▶ **Work required**
The records below must be reproduced in full and without error.
-- Available data follows --
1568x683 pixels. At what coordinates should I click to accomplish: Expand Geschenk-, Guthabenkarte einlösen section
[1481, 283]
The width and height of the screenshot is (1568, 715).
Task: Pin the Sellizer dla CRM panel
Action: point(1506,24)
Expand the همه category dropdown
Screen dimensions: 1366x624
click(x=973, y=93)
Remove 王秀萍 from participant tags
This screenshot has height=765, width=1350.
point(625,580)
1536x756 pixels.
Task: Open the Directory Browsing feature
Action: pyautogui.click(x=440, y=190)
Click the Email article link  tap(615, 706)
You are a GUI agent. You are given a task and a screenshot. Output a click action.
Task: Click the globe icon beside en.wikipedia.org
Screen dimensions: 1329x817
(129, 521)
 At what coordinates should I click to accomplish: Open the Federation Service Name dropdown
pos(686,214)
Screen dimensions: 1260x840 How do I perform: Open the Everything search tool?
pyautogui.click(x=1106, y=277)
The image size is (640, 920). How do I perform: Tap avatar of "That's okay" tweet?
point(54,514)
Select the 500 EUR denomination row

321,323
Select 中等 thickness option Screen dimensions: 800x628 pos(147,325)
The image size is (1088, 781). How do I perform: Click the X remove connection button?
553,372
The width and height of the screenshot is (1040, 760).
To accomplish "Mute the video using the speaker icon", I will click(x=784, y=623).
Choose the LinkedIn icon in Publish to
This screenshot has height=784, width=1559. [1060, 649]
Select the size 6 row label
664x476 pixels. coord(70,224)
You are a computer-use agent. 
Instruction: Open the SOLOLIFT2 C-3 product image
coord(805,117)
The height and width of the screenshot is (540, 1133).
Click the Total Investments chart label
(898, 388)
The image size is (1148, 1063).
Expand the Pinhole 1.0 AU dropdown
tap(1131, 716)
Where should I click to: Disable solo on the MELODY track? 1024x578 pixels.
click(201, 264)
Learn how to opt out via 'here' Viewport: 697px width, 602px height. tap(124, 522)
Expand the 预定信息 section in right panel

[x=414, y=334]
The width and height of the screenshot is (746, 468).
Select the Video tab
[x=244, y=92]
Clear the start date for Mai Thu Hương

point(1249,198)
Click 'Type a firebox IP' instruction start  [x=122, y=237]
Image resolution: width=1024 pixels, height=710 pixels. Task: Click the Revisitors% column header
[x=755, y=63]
-- Available data concluded --
▶ **Exercise response**
1568x683 pixels. At what coordinates should I click to accomplish: Expand Geschenk-, Guthabenkarte einlösen section
[1481, 283]
The width and height of the screenshot is (1568, 715).
Task: Pin the Sellizer dla CRM panel
Action: point(1506,24)
Expand the همه category dropdown
Screen dimensions: 1366x624
click(x=973, y=93)
Remove 王秀萍 from participant tags
This screenshot has height=765, width=1350.
point(625,580)
1536x756 pixels.
Task: Open the Directory Browsing feature
Action: pyautogui.click(x=440, y=190)
Click the Email article link  tap(615, 706)
You are a GUI agent. You are given a task and a screenshot. Output a click action.
Task: Click the globe icon beside en.wikipedia.org
Screen dimensions: 1329x817
(129, 521)
 At what coordinates should I click to accomplish: Open the Federation Service Name dropdown
pos(686,214)
Screen dimensions: 1260x840 How do I perform: Open the Everything search tool?
pyautogui.click(x=1106, y=277)
The image size is (640, 920). How do I perform: Tap avatar of "That's okay" tweet?
point(54,514)
Select the 500 EUR denomination row

321,323
Select 中等 thickness option Screen dimensions: 800x628 pos(147,325)
The image size is (1088, 781). How do I perform: Click the X remove connection button?
553,372
The width and height of the screenshot is (1040, 760).
To accomplish "Mute the video using the speaker icon", I will click(x=784, y=623).
Choose the LinkedIn icon in Publish to
This screenshot has height=784, width=1559. [1060, 649]
Select the size 6 row label
664x476 pixels. coord(70,224)
You are a computer-use agent. 
Instruction: Open the SOLOLIFT2 C-3 product image
coord(805,117)
The height and width of the screenshot is (540, 1133).
Click the Total Investments chart label
(898, 388)
The image size is (1148, 1063).
Expand the Pinhole 1.0 AU dropdown
tap(1131, 716)
Where should I click to: Disable solo on the MELODY track? 1024x578 pixels.
click(201, 264)
Learn how to opt out via 'here' Viewport: 697px width, 602px height. tap(124, 522)
Expand the 预定信息 section in right panel

[x=414, y=334]
The width and height of the screenshot is (746, 468).
Select the Video tab
[x=244, y=92]
Clear the start date for Mai Thu Hương

point(1249,198)
Click 'Type a firebox IP' instruction start  [x=122, y=237]
Image resolution: width=1024 pixels, height=710 pixels. Task: Click the Revisitors% column header
[x=755, y=63]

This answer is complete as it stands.